## Prompt
Answer these questions using the text on Cudjoe Key.
1. Between which two keys does U.S. 1 cross Cudjoe Key?
2. What was the median age of residents in the 2020 census?
3. How many housing units were there?
== Selected text
On September 10, 2017, Cudjoe Key suffered a direct hit from Hurricane Irma which made landfall as a Category 4 hurricane.

==Geography==
Cudjoe Key is located in the Florida Keys. U.S. 1 (or the Overseas Highway) crosses the key at about mile markers 20.5 - 23, between Summerland and Sugarloaf Keys. The highway leads west-southwest 20 mi to Key West, east 30 mi to Marathon, and a total of 136 mi northeast to Miami.

According to the United States Census Bureau, the CDP has a total area of 10.5 sqmi, of which 5.2 sqmi are land and 5.3 sqmi, or 50.5%, are water. The water area includes Cudjoe Bay to the south of the island, a portion of Kemp Channel to the east, and tidal water to the northwest between Cudjoe Key and small islands known as the Rattlesnake Lumps.

==Demographics==

Historical population
| Census | Pop. | Note | %± |
| 1990 | 1,714 |  | — |
| 2000 | 1,695 |  | −1.1% |
| 2010 | 1,763 |  | 4.0% |
| 2020 | 2,019 |  | 14.5% |
U.S. Decennial Census

===2020 census===
As of the 2020 census, Cudjoe Key had a population of 2,019. The median age was 56.7 years. 11.7% of residents were under the age of 18 and 30.7% of residents were 65 years of age or older. For every 100 females there were 113.2 males, and for every 100 females age 18 and over there were 113.9 males age 18 and over.

93.0% of residents lived in urban areas, while 7.0% lived in rural areas.

There were 936 households in Cudjoe Key, of which 15.4% had children under the age of 18 living in them. Of all households, 57.4% were married-couple households, 19.1% were households with a male householder and no spouse or partner present, and 14.9% were households with a female householder and no spouse or partner present. About 25.3% of all households were made up of individuals and 12.8% had someone living alone who was 65 years of age or older.

There were 1,627 housing units, of which 42.5% were vacant. The homeowner vacancy rate was 2.3% and the rental vacancy rate was 35.6%.
====
== Given entries
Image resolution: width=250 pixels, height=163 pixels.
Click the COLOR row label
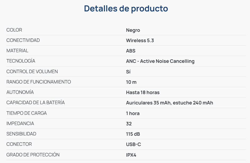(14, 30)
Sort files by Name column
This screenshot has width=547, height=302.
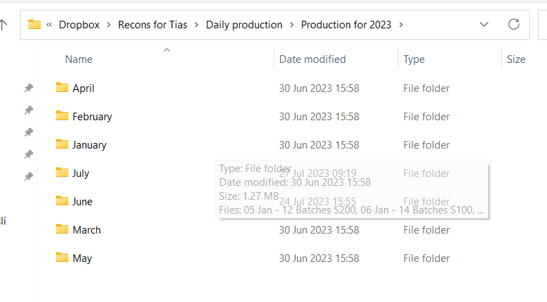79,59
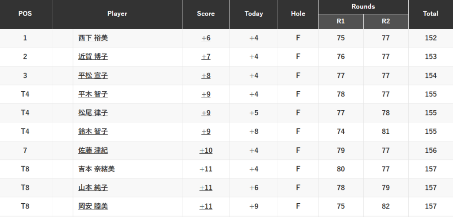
====
## Written solution
1. Summerland and Sugarloaf Keys
2. 56.7 years
3. 1,627